Gelmesinin üstüne altı yedi ay kadar da vakit geçmişti Alperen’in. İlçeyi, görev yaptığı köyü ve kültürünü biraz tanımış bir miktar da adapte olmayı bilmişti. Kendinden de bir şeyleri buradaki insanlara aşılamayı amaç edinmişti bir yandan. Bunun ilk adımı olarak köy yerindeki öğrencilere kitap okumayı sevdirmek için çabalamaya başlamıştı. Tarih öğretmeni olan babasından kalan bir alışkanlıktan elinde, çantasında hep bir kitap olurdu Alperen’in.

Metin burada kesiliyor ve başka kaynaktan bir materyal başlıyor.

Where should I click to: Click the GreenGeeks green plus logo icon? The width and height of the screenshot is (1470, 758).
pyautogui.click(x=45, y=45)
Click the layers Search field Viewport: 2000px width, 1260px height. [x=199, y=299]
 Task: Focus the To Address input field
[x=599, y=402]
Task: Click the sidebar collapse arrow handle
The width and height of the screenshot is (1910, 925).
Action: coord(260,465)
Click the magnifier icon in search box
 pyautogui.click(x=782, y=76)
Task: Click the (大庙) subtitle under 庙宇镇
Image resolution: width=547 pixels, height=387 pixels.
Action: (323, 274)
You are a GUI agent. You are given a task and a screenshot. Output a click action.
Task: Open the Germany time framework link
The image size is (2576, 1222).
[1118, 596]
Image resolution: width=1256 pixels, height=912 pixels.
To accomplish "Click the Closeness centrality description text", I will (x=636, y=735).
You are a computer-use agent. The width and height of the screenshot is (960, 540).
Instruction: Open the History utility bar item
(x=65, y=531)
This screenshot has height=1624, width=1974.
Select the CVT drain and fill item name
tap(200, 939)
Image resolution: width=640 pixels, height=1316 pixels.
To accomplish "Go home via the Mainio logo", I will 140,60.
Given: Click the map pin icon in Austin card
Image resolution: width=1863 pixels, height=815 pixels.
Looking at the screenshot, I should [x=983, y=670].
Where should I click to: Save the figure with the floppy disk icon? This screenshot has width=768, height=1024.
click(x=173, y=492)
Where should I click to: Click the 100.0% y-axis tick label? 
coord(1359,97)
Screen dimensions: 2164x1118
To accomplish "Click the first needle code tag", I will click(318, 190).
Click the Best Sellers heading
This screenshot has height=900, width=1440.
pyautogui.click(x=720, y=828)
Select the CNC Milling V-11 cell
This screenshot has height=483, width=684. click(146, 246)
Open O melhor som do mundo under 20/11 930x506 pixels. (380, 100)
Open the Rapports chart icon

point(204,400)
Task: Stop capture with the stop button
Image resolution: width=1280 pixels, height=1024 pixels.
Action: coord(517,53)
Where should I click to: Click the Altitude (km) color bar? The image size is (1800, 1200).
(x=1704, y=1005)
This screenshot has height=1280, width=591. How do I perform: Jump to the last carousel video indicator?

Okulda olduğu bir kış günüydü ve yetmiş seksen yaşlarında bir amca okula gelip bulmuştu Alperen’i. ‘Evladım bana Volga Kızıl Akarken adlı kitabı bulabilir misin?’’ dedi. Alperen içinden hangi öğrencinin velisi acaba diye düşünürken ‘’Tamam amca bulurum.’’ deyip geçiştirdi. Amca birkaç gün sonra tekrar okula, Alperen’in yanına uğradı.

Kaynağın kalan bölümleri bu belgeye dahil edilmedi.